Likewise, if you’re saying the impact of more renewables on the system is reflected through volatility – because you have windier spells and daylight hours and then you’ve got changing demand – that volatility needs to be addressed by having the dispatchable assets that can support that. Energy storage is one of those and we think it’s a really important tool.

But you’re relying on a revenue stream that’s based on a merchant trading model, and so, ultimately, if you look at these two pieces of the revenue model, then yes, we’re very comfortable that you can deliver on that by putting the right assets in the right place, because the fundamentals of the market demand more storage. Renewables are growing very rapidly, they’re probably outstripping the projections that have been made historically.

We’re also talking about the growth of EVs, which add a level of volatility to the system so volatility is happening, whether we like it or not. So ultimately storage has to be part of the toolkit that addresses that.

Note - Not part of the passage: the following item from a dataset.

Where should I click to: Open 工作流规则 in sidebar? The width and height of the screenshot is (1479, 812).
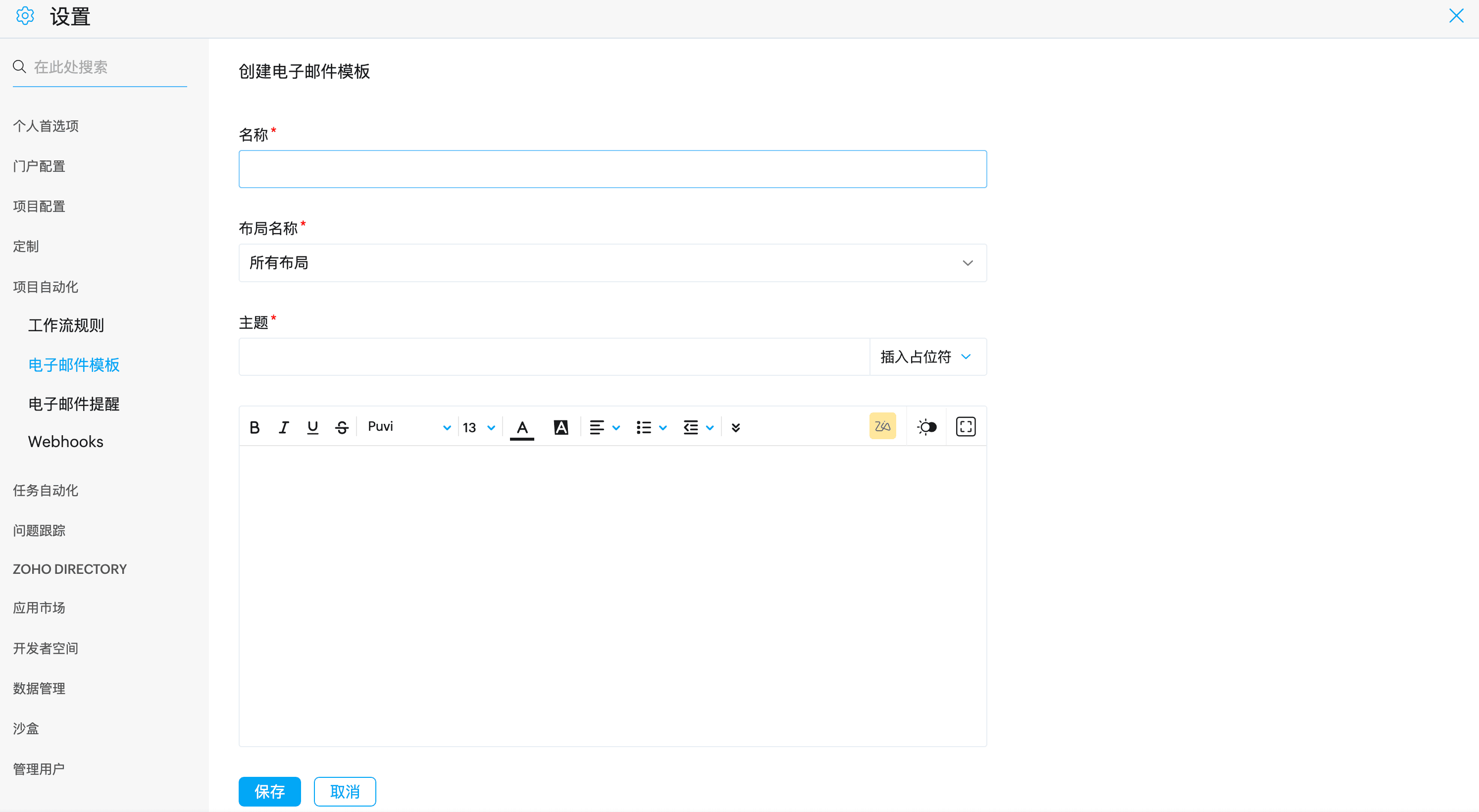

The challenge, then, is getting both sides of the equation to say, ‘Okay, we see the market fundamentals, we know the direction of travel, we see the maturity of the technology and the commercial viability, we now get comfortable with the revenue and the financial model that gives us the ability to make a long-term investment decision’.

And I think that’s where we’ve been able to identify in GLIL, and they in us, two sides of that equation that understand both of those sides really well. We understand doing development from scratch, we understand the market dynamics and how to build assets that can play into that. What they [GLIL] understand is the long term need for this type of infrastructure.

You’ve said the storage sector is underserved in terms of financing. Why do you think this is and will the situation change?

HB: In broad terms, if you have conversations with the renewable energy investment community about storage, most people will say it’s absolutely essential, it has to happen. And that’s all of the big fund managers, it’s all the infra investors, it’s private equity, anybody that spends time looking at energy will say, yes, storage is an essential part of our evolution.

We then have to go from that to real granularity, and a lot of the investment community has a risk appetite that is quite strongly geared towards long term PPAs, but you just don’t get that with storage.

You need a groundswell of participants taking the step. Why hasn’t it happened until now? I think it’s just really a combination of knowledge, education, and also risk comfort in understanding that you have to make the step, knowing that you don’t get a long-term PPA but that the fundamentals of the market support the investment decision.

As people say there are always inflection points in markets and I think we’re getting towards that for storage where enough different participants are making fairly bold moves.

I think we will now start to see a bit of a momentum as everybody understands that you have to be in this space if you want to be an investor in and around the energy transition and support renewables. You’ve got to take a view on storage and there are opportunities to make good returns. I think more institutions will consequently come in as a result.